> Goals:
1 > Would you retype the passage on wine storage temperature, beginning at the words that contain "Temperature change is" and stopping after "quality each time."?
2 > Which distinct temperatures, in degrees, does the passage on wine storage temperature mention?
3 > Can you carry on the passage on wine storage temperature from where it stops?
# start of Text excerpt
But, don't get too hung up on temperature. The improvement is
only marginal for each degree you go down in temperature. For
instance, a 65 degree basement is much, much better than an 75
degree dinning room. This 10 degree improvement is a major
benefit. But a 55 degree storage area is only marginally better
than a room that is 65 degrees.

While there is some benefit by going on down to 55 degrees F.
from 65 degrees, it is only minor as compared to getting the wine
away from a 75 degree F. room.


- Minimize Temperature Fluctuations

Your focus can be better served by finding a reasonably cool
place to store your wine that has a stable temperature. For
example, if I had a choice of storing my wine in a room that was
a constant 65 degrees or a room that had temperatures that
fluctuated between 45 and 65 all the time, without question I
would choose the stable 65 degree room.

Temperature change is hard on a bottle of wine. It wears the wine
down. Eventually, this constant rise and fall in temperature will
give the wine a flabby flavor, weak aroma and a character that
lacks depth or complexity. Please realize that this does not
happen overnight, but with each rise and fall in temperature the
wine will lose just a little bit more of its quality each time.


- How Temperature Changes Affect A Wine

The reason for this deterioration in quality is because of
expansion and contraction. Changes in temperature causes things
to expand and contract. But not all things expand and contract
the same amount.

In the case of a bottle of wine, both the glass bottle and the
wine itself expand and contract along with temperature changes.
# end of Text excerpt
# start of Dataset
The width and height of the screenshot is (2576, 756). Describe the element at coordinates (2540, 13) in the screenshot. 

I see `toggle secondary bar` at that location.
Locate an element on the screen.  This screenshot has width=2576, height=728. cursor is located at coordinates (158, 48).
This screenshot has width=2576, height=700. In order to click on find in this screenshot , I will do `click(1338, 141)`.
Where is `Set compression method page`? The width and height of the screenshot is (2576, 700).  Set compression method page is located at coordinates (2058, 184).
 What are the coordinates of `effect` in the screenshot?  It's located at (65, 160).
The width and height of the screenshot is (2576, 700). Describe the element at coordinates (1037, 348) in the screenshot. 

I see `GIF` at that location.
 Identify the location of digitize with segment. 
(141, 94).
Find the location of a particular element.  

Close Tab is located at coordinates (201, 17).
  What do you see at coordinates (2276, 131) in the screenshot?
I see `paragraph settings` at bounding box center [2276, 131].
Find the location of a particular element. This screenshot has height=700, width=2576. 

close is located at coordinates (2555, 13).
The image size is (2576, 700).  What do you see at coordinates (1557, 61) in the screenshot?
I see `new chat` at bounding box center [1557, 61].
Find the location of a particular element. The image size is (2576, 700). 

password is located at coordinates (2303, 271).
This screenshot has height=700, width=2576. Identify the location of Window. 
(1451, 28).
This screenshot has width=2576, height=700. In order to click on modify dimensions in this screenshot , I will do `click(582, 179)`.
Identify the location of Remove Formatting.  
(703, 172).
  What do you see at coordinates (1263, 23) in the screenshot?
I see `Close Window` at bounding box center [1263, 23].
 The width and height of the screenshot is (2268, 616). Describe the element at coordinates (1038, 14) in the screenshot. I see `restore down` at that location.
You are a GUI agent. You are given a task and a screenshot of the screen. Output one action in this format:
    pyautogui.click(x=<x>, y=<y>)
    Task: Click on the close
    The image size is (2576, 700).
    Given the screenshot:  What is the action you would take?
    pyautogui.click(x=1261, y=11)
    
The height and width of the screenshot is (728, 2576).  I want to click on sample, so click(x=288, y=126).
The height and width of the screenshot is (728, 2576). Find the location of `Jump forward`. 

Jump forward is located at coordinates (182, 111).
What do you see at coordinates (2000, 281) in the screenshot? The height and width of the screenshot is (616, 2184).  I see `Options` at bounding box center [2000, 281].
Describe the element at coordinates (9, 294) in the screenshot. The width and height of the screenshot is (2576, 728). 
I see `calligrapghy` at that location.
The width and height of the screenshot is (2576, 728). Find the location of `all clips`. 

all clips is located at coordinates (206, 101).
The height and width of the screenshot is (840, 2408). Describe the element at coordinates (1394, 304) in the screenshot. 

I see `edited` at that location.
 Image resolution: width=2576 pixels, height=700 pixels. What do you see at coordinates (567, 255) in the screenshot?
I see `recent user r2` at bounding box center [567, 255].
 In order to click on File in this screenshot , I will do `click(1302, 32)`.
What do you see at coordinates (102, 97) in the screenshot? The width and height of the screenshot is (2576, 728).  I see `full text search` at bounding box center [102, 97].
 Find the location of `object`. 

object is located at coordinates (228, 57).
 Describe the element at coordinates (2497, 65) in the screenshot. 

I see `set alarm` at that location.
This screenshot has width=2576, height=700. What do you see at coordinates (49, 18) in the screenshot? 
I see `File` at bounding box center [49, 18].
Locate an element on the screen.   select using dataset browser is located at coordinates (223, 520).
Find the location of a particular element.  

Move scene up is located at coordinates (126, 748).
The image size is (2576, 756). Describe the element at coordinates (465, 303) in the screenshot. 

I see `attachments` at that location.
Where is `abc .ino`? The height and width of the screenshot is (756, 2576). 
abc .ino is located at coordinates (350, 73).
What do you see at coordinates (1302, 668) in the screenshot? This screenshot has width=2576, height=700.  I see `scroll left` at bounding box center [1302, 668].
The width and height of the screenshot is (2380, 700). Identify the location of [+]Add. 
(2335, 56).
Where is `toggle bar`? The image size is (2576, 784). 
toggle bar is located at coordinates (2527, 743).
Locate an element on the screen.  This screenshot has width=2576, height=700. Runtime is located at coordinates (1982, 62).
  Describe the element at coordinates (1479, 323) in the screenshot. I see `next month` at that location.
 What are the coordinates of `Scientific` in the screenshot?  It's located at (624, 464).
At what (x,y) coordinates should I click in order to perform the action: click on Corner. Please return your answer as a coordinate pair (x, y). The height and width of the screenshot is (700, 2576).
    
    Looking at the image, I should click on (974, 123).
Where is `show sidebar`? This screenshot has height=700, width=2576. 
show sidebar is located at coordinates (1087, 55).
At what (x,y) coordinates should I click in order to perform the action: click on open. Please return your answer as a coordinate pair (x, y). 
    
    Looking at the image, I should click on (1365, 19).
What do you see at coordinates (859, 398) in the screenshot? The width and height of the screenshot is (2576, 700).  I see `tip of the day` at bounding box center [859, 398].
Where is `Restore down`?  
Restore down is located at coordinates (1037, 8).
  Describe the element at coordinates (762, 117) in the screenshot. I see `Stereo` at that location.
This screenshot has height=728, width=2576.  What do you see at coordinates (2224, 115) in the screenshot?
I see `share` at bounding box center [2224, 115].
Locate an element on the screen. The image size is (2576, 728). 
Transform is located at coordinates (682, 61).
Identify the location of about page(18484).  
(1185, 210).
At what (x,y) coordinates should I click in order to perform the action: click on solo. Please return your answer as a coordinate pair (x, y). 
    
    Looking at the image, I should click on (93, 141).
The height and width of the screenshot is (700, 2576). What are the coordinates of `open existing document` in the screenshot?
# end of Dataset
> Response list:
1 >
Temperature change is hard on a bottle of wine. It wears the wine
down. Eventually, this constant rise and fall in temperature will
give the wine a flabby flavor, weak aroma and a character that
lacks depth or complexity. Please realize that this does not
happen overnight, but with each rise and fall in temperature the
wine will lose just a little bit more of its quality each time.

2 > 65, 75, 55, 45

3 >
But they expand to different degrees. The wine in the bottle
expands and contracts much more so than the glass bottle in which
it is being contained.

So as the temperature of the bottle of wine rises, the wine
inside expands more so than the glass. This causes pressure
within the bottle. In turn, this pressure causes a small amount
of the wine's aroma or bouquet to slowly escape through the cork.

In more rapid temperature changes there may also be some notice-
able seepage of the wine itself through the cork. But this is
only half of the story.

When this bottle is cooled back down again, the wine contracts
more than the glass causing a vacuum within the bottle. As a
result air is slowly sucked through the cork into the bottle.

So what you have is a situation where a wine's good aroma is
being exchanged for bad, damaging air with each up and down cycle
of temperature. One could say that the bottle is actually
breathing with each cycle. It exhales its bouquet; and inhales
oxidative air--not a good trade.

When this temperature change cycle happens two or three times
through the life of a bottle of wine, not much effect in quality
is noticed. But when this happens on a continual bases, then
there is usually a detectable change for the worse.


- Check Your Temperatures

If you are not sure where you stand with your wine storage area,
it might be in your best interest to monitor the different
temperatures that occur over a given period of time.

You might surprise yourself. Quite often areas thought to have
stable temperatures such as fruit cellars or closed off portions
of basements, in fact, can have daily temperature fluctuations as
high as 5 to 10 degrees.


- Related Article:

"Controlling Oxidation In Your Homemade Wines"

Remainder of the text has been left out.